L’article 142 du FCC Act stipule qu’à la suite de la conclusion d’une enquête et à la réception d’un rapport en vertu de l’article 58, la Commission (FCC) peut engager des poursuites pénales qu’elle estime appropriées pour toute infraction prévue par la présente loi ou la loi sur la déclaration des avoirs (Declaration of Assets Act). Par ailleurs, le texte de loi établit que lorsque la FCC engage des poursuites pénales, cela se fera sans préjudice des pouvoirs du DPP, qui lui sont « exclusivement conférés » en vertu de l’article 72 (3) (b) et (c) de la Constitution, pour reprendre, poursuivre ou abandonner de telles poursuites pénales. La loi précise aussi que le DPP peut mettre fin devant toute Cour aux poursuites pénales engagées par la FCC, en vertu de l’alinéa (a), en fournissant les raisons qu’il juge appropriées pour cette cessation devant le tribunal.

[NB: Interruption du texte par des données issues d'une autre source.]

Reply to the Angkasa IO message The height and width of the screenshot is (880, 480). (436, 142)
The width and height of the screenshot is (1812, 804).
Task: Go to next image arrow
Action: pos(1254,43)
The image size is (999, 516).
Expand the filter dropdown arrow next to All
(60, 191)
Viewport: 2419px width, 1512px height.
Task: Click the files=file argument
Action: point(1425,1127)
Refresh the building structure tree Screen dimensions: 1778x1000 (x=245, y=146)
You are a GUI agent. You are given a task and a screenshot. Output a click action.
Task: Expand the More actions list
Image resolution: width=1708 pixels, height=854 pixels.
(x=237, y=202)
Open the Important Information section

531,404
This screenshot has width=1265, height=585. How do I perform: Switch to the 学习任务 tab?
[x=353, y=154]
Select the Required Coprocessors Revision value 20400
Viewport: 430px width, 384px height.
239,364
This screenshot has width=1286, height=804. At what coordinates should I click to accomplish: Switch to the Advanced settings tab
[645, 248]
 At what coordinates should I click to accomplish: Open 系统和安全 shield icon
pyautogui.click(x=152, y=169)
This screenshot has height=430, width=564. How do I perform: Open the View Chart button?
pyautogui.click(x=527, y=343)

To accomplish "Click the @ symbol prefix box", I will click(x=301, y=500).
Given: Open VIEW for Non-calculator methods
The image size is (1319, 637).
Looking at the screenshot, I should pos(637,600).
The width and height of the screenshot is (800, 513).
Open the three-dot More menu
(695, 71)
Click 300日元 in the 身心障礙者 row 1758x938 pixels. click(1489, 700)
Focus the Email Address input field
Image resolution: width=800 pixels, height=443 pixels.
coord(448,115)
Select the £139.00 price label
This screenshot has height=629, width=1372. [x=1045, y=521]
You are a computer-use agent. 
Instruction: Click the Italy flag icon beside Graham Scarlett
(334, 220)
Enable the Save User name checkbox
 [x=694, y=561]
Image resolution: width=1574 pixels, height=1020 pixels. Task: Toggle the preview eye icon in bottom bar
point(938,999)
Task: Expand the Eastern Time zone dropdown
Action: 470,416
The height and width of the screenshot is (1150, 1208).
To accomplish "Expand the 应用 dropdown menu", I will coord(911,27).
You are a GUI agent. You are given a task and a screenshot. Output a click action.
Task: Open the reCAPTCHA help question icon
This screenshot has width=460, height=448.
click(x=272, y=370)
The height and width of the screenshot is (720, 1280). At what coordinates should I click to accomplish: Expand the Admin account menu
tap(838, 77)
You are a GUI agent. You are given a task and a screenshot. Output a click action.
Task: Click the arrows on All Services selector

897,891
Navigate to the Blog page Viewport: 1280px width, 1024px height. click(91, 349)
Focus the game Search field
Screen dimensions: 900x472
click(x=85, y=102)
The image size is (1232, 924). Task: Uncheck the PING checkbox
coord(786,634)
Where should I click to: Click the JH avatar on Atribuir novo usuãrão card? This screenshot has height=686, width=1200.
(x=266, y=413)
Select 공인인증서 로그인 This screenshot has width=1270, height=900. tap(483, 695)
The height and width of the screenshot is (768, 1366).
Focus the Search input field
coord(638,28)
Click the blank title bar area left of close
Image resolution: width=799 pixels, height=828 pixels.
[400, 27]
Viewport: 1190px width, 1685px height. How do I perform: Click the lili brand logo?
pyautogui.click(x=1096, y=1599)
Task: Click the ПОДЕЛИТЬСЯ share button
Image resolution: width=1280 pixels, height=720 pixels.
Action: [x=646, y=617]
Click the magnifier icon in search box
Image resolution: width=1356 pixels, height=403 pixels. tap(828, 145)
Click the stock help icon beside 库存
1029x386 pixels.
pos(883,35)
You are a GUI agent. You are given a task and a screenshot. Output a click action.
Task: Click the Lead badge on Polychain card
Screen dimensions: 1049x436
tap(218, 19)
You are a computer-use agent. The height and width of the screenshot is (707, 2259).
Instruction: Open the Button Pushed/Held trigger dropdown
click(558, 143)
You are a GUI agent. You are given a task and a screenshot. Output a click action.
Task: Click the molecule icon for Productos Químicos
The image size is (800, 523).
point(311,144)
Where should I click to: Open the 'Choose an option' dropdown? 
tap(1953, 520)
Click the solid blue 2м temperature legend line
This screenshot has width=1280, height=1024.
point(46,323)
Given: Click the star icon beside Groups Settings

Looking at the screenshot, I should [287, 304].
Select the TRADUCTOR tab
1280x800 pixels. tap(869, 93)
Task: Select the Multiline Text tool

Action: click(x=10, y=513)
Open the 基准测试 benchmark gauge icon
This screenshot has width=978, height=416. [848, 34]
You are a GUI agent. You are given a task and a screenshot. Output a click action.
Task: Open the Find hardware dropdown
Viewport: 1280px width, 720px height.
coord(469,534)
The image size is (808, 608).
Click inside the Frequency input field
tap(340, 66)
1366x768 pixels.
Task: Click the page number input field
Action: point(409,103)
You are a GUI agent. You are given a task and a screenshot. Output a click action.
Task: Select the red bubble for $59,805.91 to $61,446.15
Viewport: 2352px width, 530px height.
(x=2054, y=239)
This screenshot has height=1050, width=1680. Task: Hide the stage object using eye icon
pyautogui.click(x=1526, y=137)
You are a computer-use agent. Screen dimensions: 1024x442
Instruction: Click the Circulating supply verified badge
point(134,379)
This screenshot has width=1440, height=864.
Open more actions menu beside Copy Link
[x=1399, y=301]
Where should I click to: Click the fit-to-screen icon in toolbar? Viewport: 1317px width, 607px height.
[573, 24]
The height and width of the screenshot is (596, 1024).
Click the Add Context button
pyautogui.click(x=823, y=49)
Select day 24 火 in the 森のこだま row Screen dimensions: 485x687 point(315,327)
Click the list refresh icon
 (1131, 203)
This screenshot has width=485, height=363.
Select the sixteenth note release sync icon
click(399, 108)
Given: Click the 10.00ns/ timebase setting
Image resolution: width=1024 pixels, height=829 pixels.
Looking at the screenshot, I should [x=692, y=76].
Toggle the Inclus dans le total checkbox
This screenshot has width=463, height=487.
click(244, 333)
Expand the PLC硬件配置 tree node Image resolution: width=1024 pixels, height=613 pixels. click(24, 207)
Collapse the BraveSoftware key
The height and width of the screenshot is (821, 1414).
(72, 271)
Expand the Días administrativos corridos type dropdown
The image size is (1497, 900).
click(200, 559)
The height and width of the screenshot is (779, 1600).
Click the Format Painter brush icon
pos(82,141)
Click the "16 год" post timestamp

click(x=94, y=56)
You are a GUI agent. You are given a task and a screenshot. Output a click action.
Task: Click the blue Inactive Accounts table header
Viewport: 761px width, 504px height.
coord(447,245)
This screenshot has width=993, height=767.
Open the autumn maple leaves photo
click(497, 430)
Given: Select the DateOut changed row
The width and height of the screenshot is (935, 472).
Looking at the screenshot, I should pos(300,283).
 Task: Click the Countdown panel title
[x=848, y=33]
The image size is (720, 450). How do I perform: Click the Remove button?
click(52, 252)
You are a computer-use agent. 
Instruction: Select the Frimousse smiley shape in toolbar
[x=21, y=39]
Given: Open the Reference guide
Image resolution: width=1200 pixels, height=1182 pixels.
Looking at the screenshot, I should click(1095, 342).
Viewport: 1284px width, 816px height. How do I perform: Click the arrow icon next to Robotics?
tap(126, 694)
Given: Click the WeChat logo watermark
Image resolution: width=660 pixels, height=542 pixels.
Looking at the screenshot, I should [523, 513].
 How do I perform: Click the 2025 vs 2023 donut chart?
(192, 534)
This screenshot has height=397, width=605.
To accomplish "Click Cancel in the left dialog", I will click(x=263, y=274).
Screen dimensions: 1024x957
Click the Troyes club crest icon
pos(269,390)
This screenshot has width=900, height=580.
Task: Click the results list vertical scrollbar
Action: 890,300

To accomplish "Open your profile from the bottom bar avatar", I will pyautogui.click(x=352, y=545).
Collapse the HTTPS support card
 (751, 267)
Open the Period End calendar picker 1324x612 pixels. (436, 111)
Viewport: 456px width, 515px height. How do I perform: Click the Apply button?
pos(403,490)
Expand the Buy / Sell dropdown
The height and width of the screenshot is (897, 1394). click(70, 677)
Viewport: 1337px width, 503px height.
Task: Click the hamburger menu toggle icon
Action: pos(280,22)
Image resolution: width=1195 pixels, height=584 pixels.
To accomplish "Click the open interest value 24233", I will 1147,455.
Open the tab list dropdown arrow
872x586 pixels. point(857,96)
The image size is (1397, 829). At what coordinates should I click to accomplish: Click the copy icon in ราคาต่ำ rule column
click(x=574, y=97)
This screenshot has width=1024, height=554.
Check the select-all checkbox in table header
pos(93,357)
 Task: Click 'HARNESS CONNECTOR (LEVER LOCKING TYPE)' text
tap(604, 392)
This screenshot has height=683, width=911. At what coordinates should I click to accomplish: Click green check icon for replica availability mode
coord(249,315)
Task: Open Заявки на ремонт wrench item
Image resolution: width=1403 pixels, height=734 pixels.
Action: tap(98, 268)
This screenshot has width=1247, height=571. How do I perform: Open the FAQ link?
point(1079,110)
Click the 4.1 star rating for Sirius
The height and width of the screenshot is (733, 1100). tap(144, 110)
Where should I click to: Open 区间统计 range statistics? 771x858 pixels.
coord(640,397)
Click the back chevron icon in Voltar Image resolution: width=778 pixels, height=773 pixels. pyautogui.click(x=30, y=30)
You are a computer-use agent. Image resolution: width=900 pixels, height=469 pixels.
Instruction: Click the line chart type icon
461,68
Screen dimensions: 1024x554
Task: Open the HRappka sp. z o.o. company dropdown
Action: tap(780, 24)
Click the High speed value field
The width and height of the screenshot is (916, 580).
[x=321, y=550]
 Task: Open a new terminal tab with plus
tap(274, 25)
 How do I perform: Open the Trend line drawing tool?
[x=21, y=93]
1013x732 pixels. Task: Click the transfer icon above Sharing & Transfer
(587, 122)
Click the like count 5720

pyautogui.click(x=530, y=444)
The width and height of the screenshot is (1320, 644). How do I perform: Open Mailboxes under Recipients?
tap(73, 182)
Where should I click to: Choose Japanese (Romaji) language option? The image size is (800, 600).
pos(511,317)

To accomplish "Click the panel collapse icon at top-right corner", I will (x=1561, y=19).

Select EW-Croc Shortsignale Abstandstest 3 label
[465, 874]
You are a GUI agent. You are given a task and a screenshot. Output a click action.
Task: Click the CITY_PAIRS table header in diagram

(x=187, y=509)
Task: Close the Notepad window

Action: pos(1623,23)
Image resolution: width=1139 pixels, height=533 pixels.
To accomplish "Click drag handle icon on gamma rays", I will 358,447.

 Ce qu’a dit l’Attorney General

Intervenant le 19 décembre 2023 à l’Assemblée nationale, l’Attorney General, Maneesh Gobin, parle de renforcement des lois existantes. Selon lui, les pouvoirs du DPP ne sont pas remis en question par le FCC Act. « Le DPP existe depuis 1964. Ses pouvoirs sont restés les mêmes depuis, indépendamment de ce que dit l’opposition », a-t-il affirmé. Du côté de l’opposition, Xavier-Luc Duval a parlé d’attaque sans précédent sur les pouvoirs du DPP.